Amazon to lay off over 18,000 employees, indicates extended season of mass layoffs in 2023
In an effort to reduce expenses, e-commerce behemoth Amazon has implemented yet another wave of mass layoffs. Over 18,000 employees across divisions would be affected by the most recent cutbacks, CEO Andy Jassy stated in a statement to the team. In response to inflation and rising interest rates, major tech businesses have been laying off employees in large numbers recently. The "uncertain economy" and "rapid hiring," according to Andy Jassy, are to blame for the job layoffs.
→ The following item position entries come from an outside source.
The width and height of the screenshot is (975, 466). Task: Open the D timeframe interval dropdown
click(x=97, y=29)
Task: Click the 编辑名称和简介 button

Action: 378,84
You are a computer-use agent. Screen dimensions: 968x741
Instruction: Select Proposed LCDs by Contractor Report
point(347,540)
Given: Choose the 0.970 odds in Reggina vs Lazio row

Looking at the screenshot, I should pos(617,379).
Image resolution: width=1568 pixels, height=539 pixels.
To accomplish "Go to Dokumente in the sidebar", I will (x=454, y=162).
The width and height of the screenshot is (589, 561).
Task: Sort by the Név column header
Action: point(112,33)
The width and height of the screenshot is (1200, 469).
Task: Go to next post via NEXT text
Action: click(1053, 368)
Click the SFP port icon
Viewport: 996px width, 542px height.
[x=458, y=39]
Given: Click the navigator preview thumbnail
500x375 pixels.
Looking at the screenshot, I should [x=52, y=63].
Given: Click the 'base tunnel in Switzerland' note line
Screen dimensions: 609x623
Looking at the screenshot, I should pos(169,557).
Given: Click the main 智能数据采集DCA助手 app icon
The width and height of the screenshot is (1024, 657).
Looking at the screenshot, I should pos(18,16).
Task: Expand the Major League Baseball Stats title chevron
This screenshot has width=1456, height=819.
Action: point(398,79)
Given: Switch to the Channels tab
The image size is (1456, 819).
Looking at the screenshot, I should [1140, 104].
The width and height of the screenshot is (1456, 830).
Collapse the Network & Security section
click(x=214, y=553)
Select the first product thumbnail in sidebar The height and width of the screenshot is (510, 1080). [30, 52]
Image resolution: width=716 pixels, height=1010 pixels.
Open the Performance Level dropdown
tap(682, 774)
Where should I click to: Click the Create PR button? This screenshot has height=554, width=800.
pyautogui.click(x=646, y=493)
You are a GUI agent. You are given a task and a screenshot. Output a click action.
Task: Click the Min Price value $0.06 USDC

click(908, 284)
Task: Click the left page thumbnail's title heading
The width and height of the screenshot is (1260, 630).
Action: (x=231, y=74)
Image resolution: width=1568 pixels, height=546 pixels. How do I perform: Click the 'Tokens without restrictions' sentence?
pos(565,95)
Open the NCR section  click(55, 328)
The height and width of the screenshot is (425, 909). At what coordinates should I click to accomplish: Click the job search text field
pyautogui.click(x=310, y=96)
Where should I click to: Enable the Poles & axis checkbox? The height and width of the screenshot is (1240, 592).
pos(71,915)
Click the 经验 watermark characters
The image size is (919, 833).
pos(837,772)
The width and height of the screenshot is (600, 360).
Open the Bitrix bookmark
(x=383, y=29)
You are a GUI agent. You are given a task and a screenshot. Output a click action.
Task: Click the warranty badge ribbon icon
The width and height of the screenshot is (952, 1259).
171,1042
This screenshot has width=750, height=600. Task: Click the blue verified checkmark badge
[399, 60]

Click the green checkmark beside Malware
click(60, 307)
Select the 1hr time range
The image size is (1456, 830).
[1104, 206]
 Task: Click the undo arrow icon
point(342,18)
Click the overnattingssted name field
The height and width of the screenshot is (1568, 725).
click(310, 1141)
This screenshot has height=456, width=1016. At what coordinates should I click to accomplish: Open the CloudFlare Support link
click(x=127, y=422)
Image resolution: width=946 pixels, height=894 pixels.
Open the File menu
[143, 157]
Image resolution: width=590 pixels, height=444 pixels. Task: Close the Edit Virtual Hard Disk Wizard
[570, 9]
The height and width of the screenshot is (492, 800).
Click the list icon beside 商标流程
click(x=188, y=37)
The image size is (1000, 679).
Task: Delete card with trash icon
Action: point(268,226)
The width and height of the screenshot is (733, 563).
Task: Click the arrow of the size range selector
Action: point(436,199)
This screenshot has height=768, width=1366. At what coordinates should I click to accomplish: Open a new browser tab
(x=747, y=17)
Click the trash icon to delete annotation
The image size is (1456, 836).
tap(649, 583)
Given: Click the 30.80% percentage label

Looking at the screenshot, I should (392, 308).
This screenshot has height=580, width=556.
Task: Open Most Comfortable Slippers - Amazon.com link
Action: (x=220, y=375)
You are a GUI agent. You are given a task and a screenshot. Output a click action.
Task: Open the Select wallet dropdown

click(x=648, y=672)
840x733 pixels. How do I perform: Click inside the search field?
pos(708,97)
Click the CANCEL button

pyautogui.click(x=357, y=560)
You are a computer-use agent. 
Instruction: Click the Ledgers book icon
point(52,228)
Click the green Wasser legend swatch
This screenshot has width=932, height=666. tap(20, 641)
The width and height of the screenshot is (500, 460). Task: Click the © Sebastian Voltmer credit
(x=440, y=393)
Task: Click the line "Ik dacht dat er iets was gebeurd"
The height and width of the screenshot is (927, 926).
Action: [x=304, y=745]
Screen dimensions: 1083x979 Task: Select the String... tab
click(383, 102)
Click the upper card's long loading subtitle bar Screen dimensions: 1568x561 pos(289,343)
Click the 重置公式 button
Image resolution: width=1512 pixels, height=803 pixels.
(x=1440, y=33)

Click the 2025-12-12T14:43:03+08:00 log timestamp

According to analysts, the massive job cuts by Amazon.com Inc, one of the biggest private employers in the United States, show that the wave of layoffs sweeping across the IT sector might continue until 2023. Tracking website Layoffs.fyi reveals that tech companies laid off more than 150,000 workers in 2022 as a demand boom during the pandemic quickly turned into a bust. This number is rising as growth in the world's largest economies starts to decrease.
According to executive coaching firm Challenger, Gray & Christmas, Inc., employment cutbacks in 2022, following a global pandemic, increased by 649% from 2021, with technology businesses leading the way.
When Meta Platforms Inc. slashed 11,000 workers last year, CEO Mark Zuckerberg claimed he had mistakenly believed the pandemic boom would continue.
Microsoft and Google parent Alphabet, two tech heavyweights, have already hinted at cost-cutting measures that may include layoffs.
As he revealed plans to eliminate 10% of the positions, Marc Benioff, the CEO of Salesforce Inc, claimed that the enterprise software company had hired "too many employees."